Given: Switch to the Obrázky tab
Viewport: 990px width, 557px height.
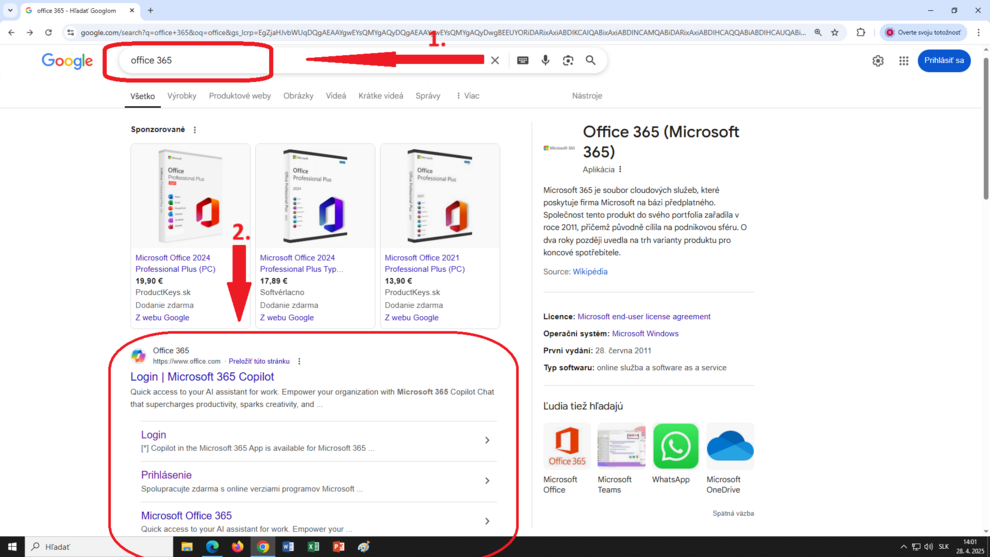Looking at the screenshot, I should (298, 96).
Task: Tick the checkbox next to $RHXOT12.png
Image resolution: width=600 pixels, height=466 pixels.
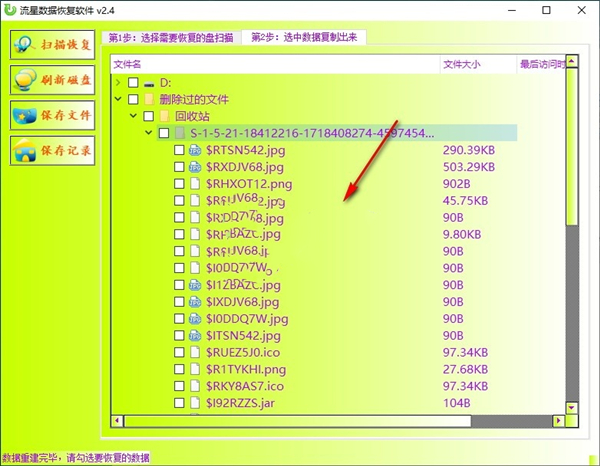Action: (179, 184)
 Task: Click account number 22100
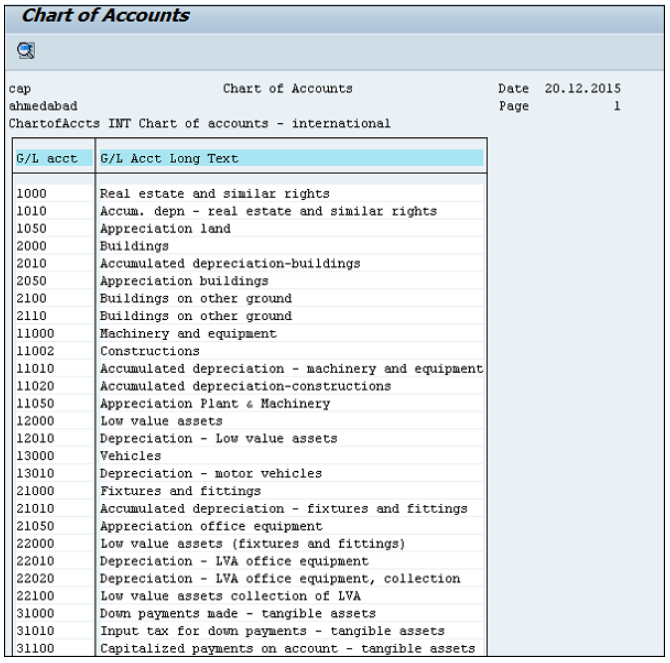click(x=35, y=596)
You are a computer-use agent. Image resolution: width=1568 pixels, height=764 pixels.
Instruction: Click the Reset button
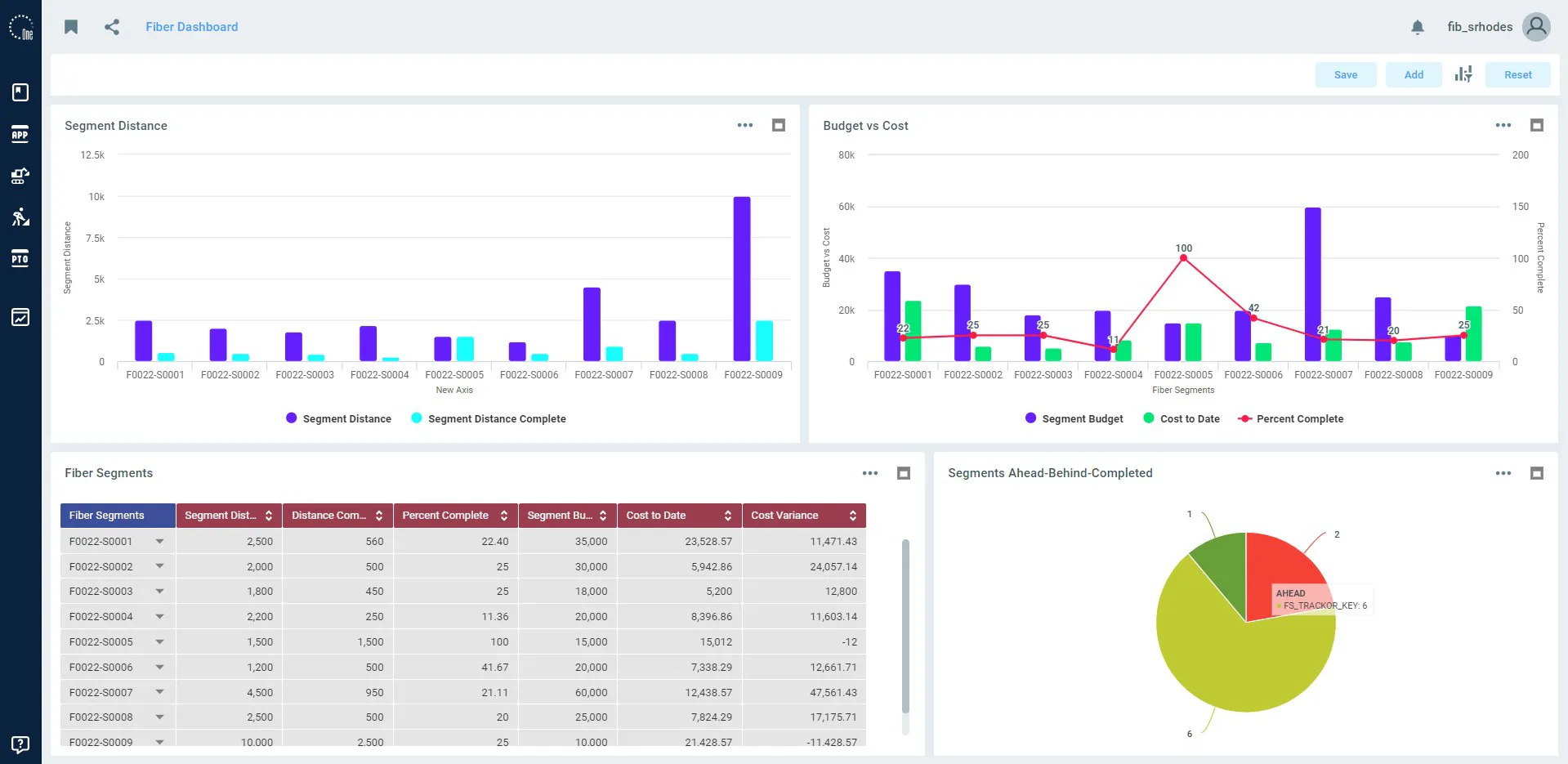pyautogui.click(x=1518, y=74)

--

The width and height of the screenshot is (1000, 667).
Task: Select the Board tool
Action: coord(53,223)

### PROBLEM DESCRIPTION
Leave the pictures out, and transcribe exactly the lines above starting at the one that contains "Given: Switch to the Obrázky tab" and ending at the one that contains "You are a computer-use".

### WRITTEN RESPONSE
Given: Switch to the Obrázky tab
Viewport: 990px width, 557px height.
Looking at the screenshot, I should (298, 96).
Task: Tick the checkbox next to $RHXOT12.png
Image resolution: width=600 pixels, height=466 pixels.
Action: (179, 184)
 Task: Click account number 22100
click(x=35, y=596)
You are a computer-use agent. Image resolution: width=1568 pixels, height=764 pixels.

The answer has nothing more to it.